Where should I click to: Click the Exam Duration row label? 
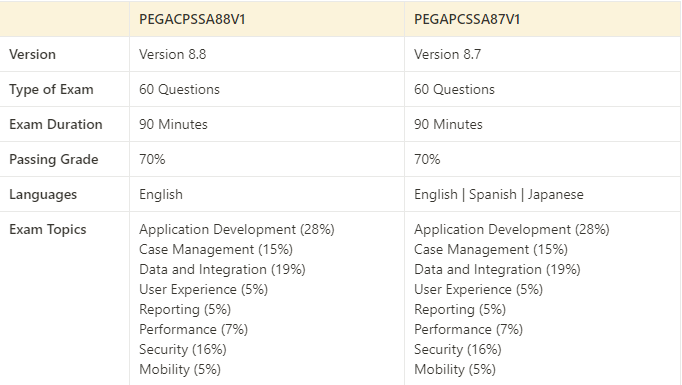click(56, 124)
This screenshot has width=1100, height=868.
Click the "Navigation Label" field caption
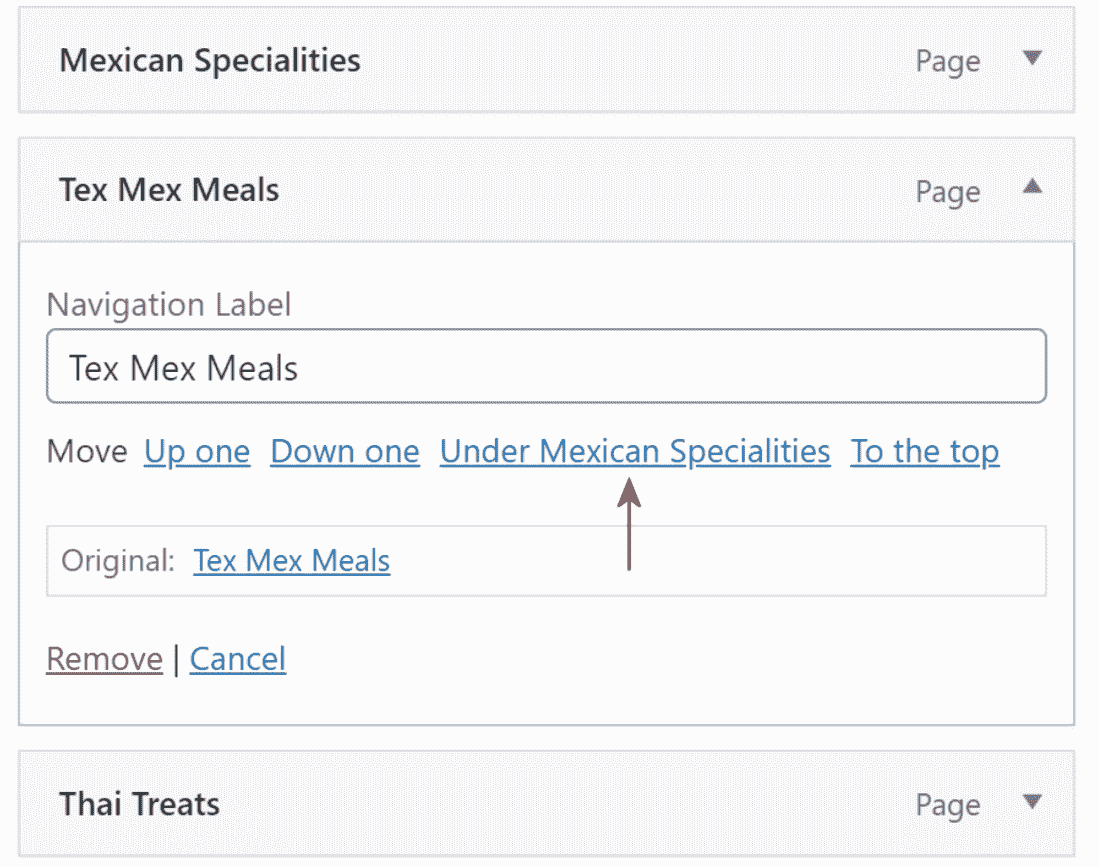click(x=169, y=305)
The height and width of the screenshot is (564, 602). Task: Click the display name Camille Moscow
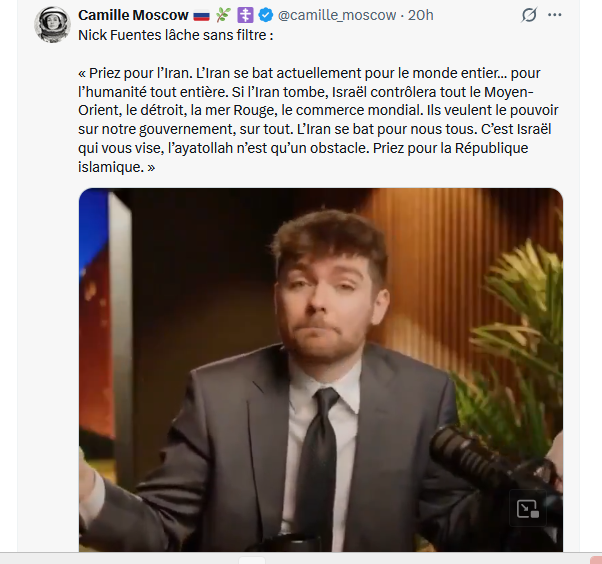tap(133, 16)
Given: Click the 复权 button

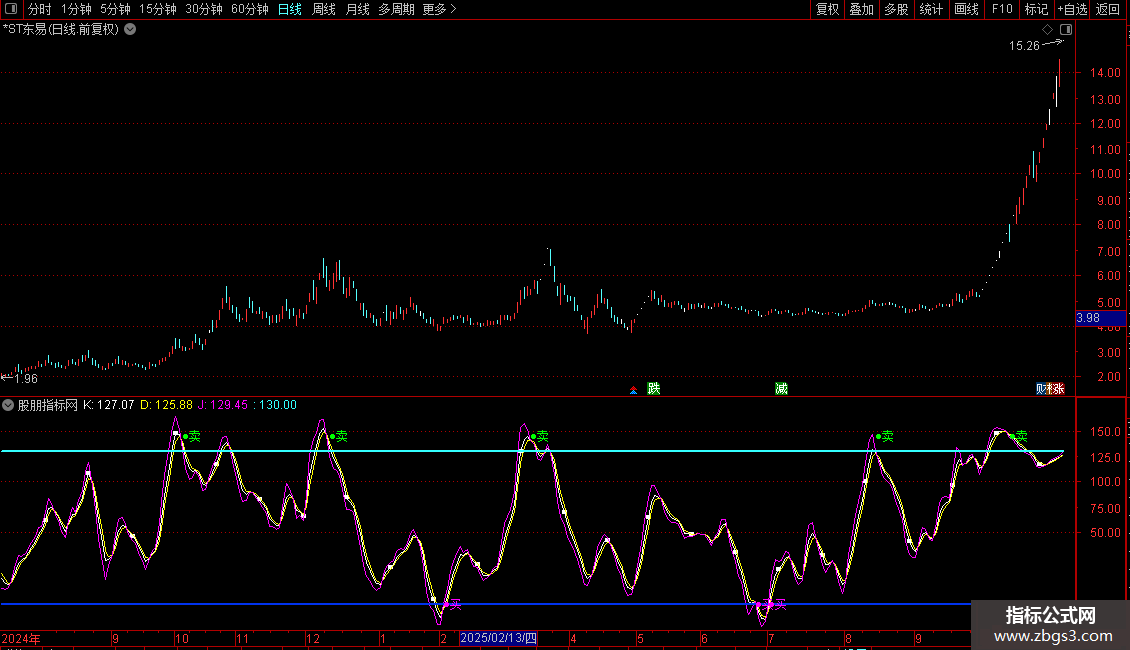Looking at the screenshot, I should click(x=827, y=9).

------------

### Problem
If an entry contains an image, print the rest of that entry exactly and leave the image out.

### Expected answer
Where should I click to: Click the Exam Duration row label? 
click(56, 124)
This screenshot has width=1100, height=868.
Click the "Navigation Label" field caption
click(x=169, y=305)
The height and width of the screenshot is (564, 602). Task: Click the display name Camille Moscow
tap(133, 16)
Given: Click the 复权 button

Looking at the screenshot, I should click(x=827, y=9).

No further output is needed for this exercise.